The summertime, in general, is when many extended families have family reunions. This practice seems to be losing favor for more than a few reasons. The main reason being distance. We must travel or expect people to travel a long ways just to attend an outdoor meal. That same distance has also resulted in lack of familiarity with one another.

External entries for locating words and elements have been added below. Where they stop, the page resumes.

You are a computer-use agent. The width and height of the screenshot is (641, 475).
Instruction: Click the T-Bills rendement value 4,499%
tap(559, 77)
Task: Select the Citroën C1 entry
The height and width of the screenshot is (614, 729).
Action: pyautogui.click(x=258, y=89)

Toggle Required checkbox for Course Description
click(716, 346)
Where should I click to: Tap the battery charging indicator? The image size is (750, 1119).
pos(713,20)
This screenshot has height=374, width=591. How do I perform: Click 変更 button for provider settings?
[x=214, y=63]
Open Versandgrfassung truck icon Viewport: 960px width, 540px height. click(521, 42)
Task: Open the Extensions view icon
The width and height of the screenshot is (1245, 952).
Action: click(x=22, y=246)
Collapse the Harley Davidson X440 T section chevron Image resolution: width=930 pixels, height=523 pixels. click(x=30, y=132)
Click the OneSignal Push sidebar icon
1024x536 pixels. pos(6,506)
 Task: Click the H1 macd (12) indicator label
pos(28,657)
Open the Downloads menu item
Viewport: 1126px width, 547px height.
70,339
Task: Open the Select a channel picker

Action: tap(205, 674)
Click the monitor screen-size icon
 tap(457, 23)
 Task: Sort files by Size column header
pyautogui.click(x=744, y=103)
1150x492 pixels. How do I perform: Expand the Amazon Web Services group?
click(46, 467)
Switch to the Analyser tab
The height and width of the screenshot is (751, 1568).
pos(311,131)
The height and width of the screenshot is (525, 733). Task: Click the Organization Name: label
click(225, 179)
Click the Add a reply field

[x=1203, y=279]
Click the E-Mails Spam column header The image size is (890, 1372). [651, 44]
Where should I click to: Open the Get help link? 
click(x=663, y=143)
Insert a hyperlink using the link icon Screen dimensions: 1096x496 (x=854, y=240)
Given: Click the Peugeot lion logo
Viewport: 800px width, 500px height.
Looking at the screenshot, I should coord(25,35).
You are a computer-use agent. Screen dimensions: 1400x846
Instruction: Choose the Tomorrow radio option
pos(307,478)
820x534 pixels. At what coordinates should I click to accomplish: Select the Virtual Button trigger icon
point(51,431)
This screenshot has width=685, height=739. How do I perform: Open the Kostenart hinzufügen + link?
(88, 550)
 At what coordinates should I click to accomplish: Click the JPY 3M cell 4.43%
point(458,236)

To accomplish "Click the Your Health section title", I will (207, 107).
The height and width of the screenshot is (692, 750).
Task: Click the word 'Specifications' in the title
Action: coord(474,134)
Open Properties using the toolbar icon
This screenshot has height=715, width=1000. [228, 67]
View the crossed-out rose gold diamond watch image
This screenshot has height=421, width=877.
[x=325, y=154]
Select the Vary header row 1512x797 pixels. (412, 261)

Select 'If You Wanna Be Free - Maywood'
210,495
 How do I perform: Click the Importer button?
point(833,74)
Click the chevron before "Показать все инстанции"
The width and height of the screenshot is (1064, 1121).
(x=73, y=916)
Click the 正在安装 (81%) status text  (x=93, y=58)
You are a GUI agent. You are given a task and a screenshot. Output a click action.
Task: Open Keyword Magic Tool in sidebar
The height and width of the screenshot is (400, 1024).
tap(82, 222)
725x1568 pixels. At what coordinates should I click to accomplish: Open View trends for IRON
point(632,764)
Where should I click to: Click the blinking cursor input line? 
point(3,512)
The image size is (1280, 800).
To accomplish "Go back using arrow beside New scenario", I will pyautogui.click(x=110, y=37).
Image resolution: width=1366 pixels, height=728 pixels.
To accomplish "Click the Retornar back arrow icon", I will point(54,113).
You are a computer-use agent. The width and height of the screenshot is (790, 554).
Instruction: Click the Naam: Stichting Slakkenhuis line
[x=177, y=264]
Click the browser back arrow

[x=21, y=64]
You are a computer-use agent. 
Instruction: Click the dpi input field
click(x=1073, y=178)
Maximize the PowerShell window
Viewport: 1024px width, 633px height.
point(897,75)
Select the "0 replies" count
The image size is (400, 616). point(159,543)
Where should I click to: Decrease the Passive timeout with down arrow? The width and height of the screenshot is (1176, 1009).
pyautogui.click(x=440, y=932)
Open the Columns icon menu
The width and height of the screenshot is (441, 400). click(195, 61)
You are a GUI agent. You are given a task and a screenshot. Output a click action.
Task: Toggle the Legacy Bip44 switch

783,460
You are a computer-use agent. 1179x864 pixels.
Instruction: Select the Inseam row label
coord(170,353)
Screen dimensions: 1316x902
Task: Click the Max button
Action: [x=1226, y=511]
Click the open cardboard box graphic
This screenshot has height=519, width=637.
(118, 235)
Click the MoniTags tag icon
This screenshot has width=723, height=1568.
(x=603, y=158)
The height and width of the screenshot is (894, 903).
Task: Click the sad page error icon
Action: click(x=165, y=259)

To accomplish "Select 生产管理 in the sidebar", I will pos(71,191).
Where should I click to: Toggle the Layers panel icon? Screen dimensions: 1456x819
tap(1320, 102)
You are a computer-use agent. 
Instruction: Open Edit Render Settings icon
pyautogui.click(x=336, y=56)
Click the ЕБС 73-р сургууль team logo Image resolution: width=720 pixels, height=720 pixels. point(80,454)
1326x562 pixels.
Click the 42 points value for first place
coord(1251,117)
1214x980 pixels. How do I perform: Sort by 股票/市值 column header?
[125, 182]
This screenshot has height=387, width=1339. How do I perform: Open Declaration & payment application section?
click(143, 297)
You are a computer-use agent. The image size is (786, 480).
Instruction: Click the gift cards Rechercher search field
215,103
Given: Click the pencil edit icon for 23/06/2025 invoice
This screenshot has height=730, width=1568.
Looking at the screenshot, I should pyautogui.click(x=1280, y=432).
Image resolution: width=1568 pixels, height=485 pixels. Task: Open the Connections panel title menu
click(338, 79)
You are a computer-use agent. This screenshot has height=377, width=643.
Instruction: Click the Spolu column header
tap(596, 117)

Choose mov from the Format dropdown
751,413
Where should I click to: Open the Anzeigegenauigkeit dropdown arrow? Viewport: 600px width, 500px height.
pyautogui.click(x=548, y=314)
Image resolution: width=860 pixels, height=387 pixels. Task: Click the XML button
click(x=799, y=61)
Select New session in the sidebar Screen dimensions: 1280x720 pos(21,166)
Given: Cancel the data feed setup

We’re also a busy society. It’s hard to tear ourselves away from daily routines and obligations. Taking a break from our daily lives in order to spend a few hours with people whose only common factor is bloodline is not appealing to most folks these days.
I remember the last time my maternal family had a family reunion. It happened over a dozen years ago at one of the picnic shelter cabins at Ta-Ha-Zouka Park here in Norfolk, Nebraska. When I was a kid, the Weideman family reunions were a regular feature of our lifestyle. City parks in Northeast Nebraska and Southeast South Dakota were the usual venues. The matriarchs and patriarchs of the various branches of the family usually attended.
It was a time to hobnob with our ancestors and cousins. These were always potluck picnics. Families contributed their specialty casseroles, cold salads, and desserts. All of the food was prepared from scratch. Knowing that my great-grandma, and grandma made some of the food was especially comforting. The adults loved to catch up on family “news” and gossip. The kids used the time to frolic and play. The reunions enabled bonding and re-bonding.
At the last Weideman reunion in Norfolk, my sister and I were the only members of our immediate family who could attend. There were only a few Nebraskans and fewer South Dakotans. There was one young relative who flew in from San Jose, California. We chatted for about half-an-hour. I don’t remember which branch of the family he represented. While it was nice to participate in the reunion, the spark of connection was absent. It felt more obligatory than celebratory. As a side-note, most of the food wasn’t home-made. It was purchased from the deli-department of a supermarket.
Meantime, on the maternal branch of the paternal side of the family. The Anderson clan usually held a large annual picnic at Bressler Park in Wayne, Nebraska. These were boisterous Scandinavian affairs that contrasted with the sedate German family reunions. The fact that I have more close cousins and second-cousins on dad’s side of the family helped in the fun department. Eventually, the family spread out across North America and the Anderson reunions petered out. I think the last one of note happened in 1978.
Regarding the paternal branch of the paternal side of my family, The Johnsons held semi-regular reunions at Johnson Park in Norfolk. Because, why not Johnson Park? These were my favorite childhood gatherings because the cousins with Anderson roots and those with Johnson roots were there. Also, many of dad’s cousins were in my age group, so there were cousins and second-cousins in a happy-go-lucky mix. Unfortunately, the Johnson reunions ended in the late 1960s. The only times we get together these days is at funerals and weddings–mostly funerals.
This year, we’re all dealing with the pandemic. There will be no extended family picnics for us. However, the fond memories of family reunions of the past will help make the Fourth of July special again.
The Blue Jay of Happiness quotes wildlife expert and presenter on “Mutual of Omaha’s Wild Kingdom”, Jim Fowler. “…The other thing is quality of life; if you have a place where you can go and have a picnic with your family, it doesn’t matter if it’s a recession or not, you can include that in your quality of life.”